Not one voice was heard raised against the obvious speeding. Reckless driving, we had all seemed to accept, came part and parcel with trying to move from any point A to point B in this country. 

Eventually, all of our unspoken anxieties came to a head when we stopped for an hour at a scenic overlook with an intriguing history behind it.

Dubbed the Selfie Danda (Selfie Hill), the view point has become a popular stopover for vehicles headed into Bardibas, but not entirely because of the sweeping panoramic views it affords for the foggy valley below.

Alarmed by the high number of accidents on the highway, authorities implemented a time card system last year, under which a vehicle ferrying passengers has to take at least five hours to traverse the highway.

But like most other government directives, we Nepalis have found a way-around. Instead of checking their over speeding, drivers who ply the BP Highway race on a usual and instead take a long stopover at the scenic hill to fulfil the mandatory time limit.

The site became so popular that eventually even private vehicles, which are not subject to the time card system, started making stops. Now, the hill is known as Selfie Hill. It is one of several such outlooks that dot the highway, serving the same function.

Selfie Danda is also one of the few spots on the highway where the phone networks work seamlessly.

Which is why, no sooner we stopped there, all my co-passengers were instantly glued to their phones.

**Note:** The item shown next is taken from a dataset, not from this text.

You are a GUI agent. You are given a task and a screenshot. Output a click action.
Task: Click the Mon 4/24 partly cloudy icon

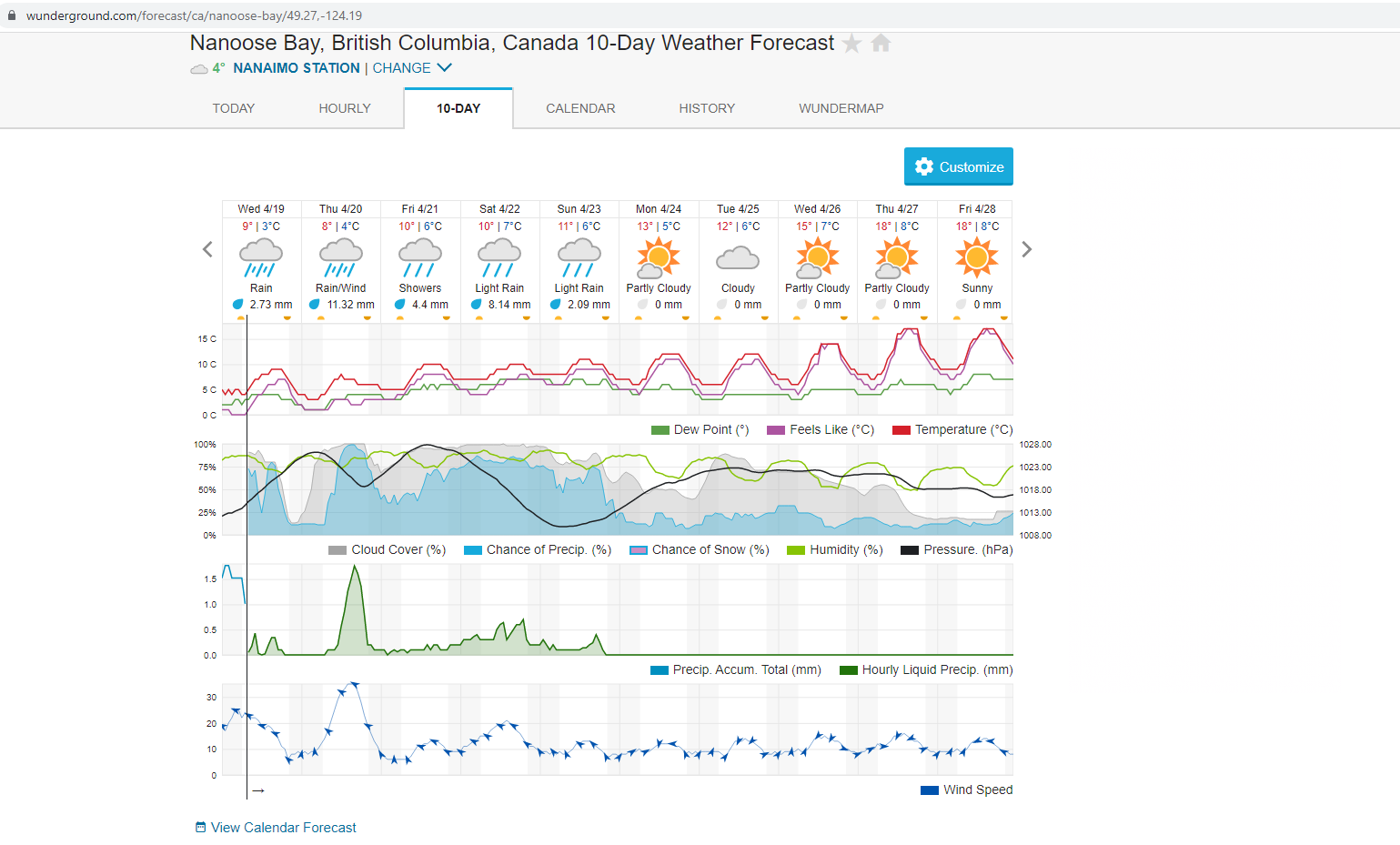click(659, 257)
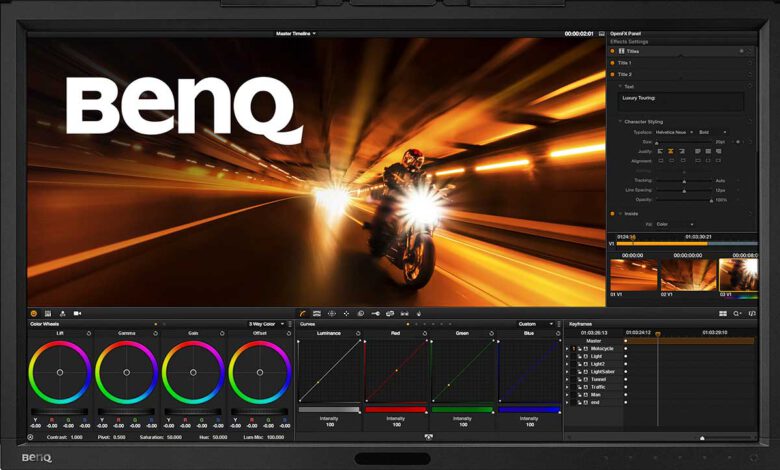
Task: Reset the Lift color wheel
Action: (89, 333)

Our pent-up anxieties now dissipated, we all got busy snapping up selfies and posting them on social networking sites.

The wide grins on our faces belied the harrowing few hours we had spent in the micro getting there.

The all-enveloping fog cooled down our worries and it was as if the over speeding, the reckless driving, the discomfort and the persistent fear were all a far-off dream. A figment of our weary imaginations.

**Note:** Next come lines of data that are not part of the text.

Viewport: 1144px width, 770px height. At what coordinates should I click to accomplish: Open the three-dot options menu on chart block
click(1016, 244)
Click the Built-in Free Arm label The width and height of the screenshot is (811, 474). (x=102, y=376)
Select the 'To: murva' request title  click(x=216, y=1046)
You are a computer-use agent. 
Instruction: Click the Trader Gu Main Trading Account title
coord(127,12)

The truth was that in this age of double lives, Selfie Danda was not just a scenic stopover but a pilgrimage site, and we, armed with our cellphones, were devotees paying homage. In this Brave New World, Facebook is our soma. 

Having spent a short hour, and fulfilled the government time limit, we departed from Selfie Hill rejuvenated. The complaints about discomfort stopped.

Even the crying of the infants magically ceased. Maybe it was because our phones had consistent network for the remaining leg of the journey.

The adults got busy counting the likes stacking up on their recently-posted selfies, the children were seduced by the popular Motu Patlu cartoons, unbeknownst to the fact that Nepali highways have a serious problem. And we obliging travellers are a large part of it.